Bad Science in Education

Deborah Meier from Bridging Differences has a good post about painting a picture of what education could be, as a means of motivating society to put forth the necessary resources to attain it.  She references Charles Murray's The Bell Curve, a book claiming that differences in education achievement are function of innate intelligence, or IQ, and that white kids achieve more than black kids because they are innately smarter.
We both know that on the biggest question—of human potential—Murray is dead wrong. It takes only one example to prove that point. It is no longer a matter of hope or faith for me, but experience. Although one example doesn’t demonstrate how it can be done on a larger scale.
But this post - by a pretty big figure in the education community - makes an elementary statistical error.  Murray claims that the white kid bell curve is shifted several points to the right of the black kid bell curve, so that the typical white kid is smarter than the typical black kid; he does not say all white kids are smarter than all black kids.  In fact, the graph below demonstrates that his own argument requires that almost 50% of black kids are smarter than almost 50% of white kids.



Now, I happen to think Murray is wrong too.  But when people make mistakes like Meier, it makes people like Murray appear more credible, and I think all of this underscores the lack of attention the education community places on mathematical or scientific literacy (perhaps because so few of us have math and science backgrounds).

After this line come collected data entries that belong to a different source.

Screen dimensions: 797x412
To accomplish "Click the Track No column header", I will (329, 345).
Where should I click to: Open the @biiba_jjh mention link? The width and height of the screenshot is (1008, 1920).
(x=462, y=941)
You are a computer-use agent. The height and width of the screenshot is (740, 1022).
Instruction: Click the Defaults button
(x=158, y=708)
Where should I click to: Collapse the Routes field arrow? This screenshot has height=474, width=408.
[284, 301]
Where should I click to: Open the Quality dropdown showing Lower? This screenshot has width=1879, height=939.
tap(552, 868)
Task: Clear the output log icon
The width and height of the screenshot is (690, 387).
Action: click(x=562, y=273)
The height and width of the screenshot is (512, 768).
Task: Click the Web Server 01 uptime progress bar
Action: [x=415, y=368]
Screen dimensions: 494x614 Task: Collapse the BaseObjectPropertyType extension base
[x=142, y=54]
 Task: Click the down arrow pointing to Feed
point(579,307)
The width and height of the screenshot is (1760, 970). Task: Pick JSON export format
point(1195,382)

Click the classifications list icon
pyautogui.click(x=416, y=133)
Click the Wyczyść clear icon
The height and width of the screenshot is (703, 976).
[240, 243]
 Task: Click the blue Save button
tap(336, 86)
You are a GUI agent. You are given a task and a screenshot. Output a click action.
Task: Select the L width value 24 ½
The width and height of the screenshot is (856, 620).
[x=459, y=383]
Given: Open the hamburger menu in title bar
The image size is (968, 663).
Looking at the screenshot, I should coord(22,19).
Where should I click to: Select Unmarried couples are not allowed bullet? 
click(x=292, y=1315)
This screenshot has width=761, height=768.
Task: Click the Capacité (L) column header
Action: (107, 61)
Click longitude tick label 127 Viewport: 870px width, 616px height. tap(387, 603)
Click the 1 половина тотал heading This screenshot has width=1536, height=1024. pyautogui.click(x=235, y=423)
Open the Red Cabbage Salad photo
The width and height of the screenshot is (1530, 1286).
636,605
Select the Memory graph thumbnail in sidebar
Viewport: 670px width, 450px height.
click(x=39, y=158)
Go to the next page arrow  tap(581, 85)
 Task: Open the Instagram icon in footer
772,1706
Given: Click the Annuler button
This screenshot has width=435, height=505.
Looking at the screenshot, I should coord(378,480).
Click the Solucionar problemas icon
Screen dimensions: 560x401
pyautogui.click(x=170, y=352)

The more compelling argument against Murray is one mentioned by cognitive scientist Stephen Pinker in The Blank Slate: which is that while population sub-group IQs can be different at a given point in time, they tend to converge in the long run.  And in fact, this is what has happened to most American immigrant groups, suggesting that differences in sub-group IQs are environmental rather than innate.

2 comments:

Anonymous said...

The more I think about it, the more I think Kevin Drum's suggestion (sorry, I can't find the original blog post) that basic statistics take the place of algebra makes sense. We encounter statistics almost every day, and most of those statistics are interpreted completely incorrectly. We'd all be better off if the general population actually understood the significance of distributions and means. - Dank

Jack said...

i don't know about that. to be able to comfortably apply basic statistical/logical intuitions to every day life you really have to understand them. you need basic algebra to perform a hypothesis test. non-normal distributions require manipulation of exponent variables. understanding the very idea of a distribution requires some understanding of functions. on the other hand: knowing how to use a p-value table or being able to define basic things like variance, std dev, etc. or struggle through an anova - that's not enough to develop functional literacy. ie its insufficiently understood to intuitively apply to basic tasks. like breaking up meier's bad falsification.